Dima quickly came up with an algorithm for generating superpermutations:

• $s_1 = [1]$.
• Initially, set $s_{n+1}$ equal to $s_n$.
• Consider all subsegments of $s_n$ of length $n$ from left to right, in order of increasing of their beginning.
• If a current subsegment $s_n[l, l+1, \ldots, l+n-1]$ is a permutation of numbers from $1$ to $n$ (that means that every number from $1$ to $n$ occurs exactly once), then insert numbers $n + 1, s_n[l], s_n[l + 1], \ldots, s_n[l+n-1]$ into $s_{n+1}$ right after the last element $s_n[l+n-1]$ of the corresponding subsegment.
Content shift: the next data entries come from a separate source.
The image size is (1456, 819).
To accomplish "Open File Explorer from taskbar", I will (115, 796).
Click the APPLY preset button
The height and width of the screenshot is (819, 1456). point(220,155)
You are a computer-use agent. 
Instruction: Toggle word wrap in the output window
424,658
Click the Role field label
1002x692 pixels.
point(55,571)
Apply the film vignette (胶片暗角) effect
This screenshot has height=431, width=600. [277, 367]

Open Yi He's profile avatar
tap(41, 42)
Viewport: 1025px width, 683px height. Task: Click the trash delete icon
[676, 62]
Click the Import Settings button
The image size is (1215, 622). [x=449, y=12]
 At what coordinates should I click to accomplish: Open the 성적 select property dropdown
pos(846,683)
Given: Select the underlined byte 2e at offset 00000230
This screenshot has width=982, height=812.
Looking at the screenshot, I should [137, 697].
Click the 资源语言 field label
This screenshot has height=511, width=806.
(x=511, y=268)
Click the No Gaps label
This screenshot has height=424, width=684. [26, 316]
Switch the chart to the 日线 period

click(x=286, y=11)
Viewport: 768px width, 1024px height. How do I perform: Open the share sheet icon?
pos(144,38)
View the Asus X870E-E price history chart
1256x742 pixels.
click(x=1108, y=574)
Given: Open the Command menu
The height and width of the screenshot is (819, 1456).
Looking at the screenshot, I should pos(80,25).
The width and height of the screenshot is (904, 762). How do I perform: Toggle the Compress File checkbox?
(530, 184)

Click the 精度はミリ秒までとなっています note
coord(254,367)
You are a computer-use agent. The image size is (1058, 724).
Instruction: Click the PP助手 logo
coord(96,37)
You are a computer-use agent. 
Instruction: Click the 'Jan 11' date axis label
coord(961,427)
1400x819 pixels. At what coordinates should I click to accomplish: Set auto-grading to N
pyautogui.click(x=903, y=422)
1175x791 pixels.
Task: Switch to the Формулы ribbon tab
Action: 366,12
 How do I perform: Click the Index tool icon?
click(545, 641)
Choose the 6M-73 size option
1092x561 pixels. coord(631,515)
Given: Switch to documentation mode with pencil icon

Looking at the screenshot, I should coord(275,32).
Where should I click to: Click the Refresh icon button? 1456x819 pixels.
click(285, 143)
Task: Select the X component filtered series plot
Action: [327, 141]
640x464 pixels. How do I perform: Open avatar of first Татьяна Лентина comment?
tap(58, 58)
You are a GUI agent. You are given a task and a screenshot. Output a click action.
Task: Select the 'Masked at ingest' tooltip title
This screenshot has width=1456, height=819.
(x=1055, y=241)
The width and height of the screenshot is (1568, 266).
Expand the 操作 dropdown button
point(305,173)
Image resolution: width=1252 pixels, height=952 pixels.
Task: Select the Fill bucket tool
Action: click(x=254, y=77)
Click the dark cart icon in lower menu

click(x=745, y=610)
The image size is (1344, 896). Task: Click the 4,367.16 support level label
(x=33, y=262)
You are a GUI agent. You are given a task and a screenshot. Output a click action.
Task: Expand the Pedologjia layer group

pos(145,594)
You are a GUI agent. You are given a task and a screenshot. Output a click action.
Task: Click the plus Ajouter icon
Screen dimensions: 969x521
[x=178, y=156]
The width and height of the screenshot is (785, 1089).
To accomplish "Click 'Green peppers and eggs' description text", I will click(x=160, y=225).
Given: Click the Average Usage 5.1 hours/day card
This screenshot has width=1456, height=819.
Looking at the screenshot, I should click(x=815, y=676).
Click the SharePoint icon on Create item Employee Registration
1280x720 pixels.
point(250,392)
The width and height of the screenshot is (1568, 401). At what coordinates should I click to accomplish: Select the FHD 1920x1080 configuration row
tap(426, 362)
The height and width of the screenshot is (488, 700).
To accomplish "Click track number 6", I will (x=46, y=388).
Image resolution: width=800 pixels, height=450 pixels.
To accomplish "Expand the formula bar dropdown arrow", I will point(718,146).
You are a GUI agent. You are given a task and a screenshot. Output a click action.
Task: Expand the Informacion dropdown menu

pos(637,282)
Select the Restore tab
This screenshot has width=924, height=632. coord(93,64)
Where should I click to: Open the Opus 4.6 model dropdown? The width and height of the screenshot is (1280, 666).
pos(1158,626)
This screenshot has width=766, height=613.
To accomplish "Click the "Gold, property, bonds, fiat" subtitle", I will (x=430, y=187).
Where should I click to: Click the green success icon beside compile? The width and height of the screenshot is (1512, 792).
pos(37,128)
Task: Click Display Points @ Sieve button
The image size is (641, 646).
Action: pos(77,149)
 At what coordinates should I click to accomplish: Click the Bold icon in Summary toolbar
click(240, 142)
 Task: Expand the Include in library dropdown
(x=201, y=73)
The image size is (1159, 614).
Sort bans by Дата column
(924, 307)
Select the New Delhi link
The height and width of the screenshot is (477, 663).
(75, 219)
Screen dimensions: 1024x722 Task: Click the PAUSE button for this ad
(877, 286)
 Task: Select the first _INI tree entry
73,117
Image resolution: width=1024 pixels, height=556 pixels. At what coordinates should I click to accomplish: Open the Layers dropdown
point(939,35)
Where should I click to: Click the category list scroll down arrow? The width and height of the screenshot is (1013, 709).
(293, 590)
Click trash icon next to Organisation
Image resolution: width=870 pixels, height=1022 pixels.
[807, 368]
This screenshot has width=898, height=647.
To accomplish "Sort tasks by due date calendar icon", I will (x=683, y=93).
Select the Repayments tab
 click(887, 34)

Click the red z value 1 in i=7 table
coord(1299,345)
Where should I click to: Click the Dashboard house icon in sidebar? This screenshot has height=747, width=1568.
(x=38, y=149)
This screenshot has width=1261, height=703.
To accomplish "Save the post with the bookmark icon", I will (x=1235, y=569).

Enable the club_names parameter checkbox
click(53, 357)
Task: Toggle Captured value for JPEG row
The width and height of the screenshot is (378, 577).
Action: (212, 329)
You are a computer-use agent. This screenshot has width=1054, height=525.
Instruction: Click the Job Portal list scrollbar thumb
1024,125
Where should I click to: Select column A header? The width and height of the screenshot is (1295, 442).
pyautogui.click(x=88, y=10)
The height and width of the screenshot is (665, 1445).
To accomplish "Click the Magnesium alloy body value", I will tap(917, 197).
Let's take a look at how to construct superpermutations of order $1$, $2$, $3$ and $4$:

By definition, $s_1 = [ 1 ]$.

Set $s_2 = [ 1 ]$. Consider the only subsegment of length $1$ in $s_1$: $[1]$ is a permutation, so we insert $[2, 1]$ into $s_2$ after it. The result is $s_2 = [1, \mathbf{2, 1}]$.

Set $s_3 = [ 1, 2, 1 ]$. Consider all subsegments of length $2$ in $s_2$. $[1, 2]$ is a permutation, after inserting $[3, 1, 2]$, we get $s_3 = [1, 2, \mathbf{3, 1, 2}, 1]$. $[2, 1]$ is also a permutation, so we insert $[3, 2, 1]$ into $s_3$, we get $s_3 = [1, 2, 3, 1, 2, 1, \mathbf{3, 2, 1}]$.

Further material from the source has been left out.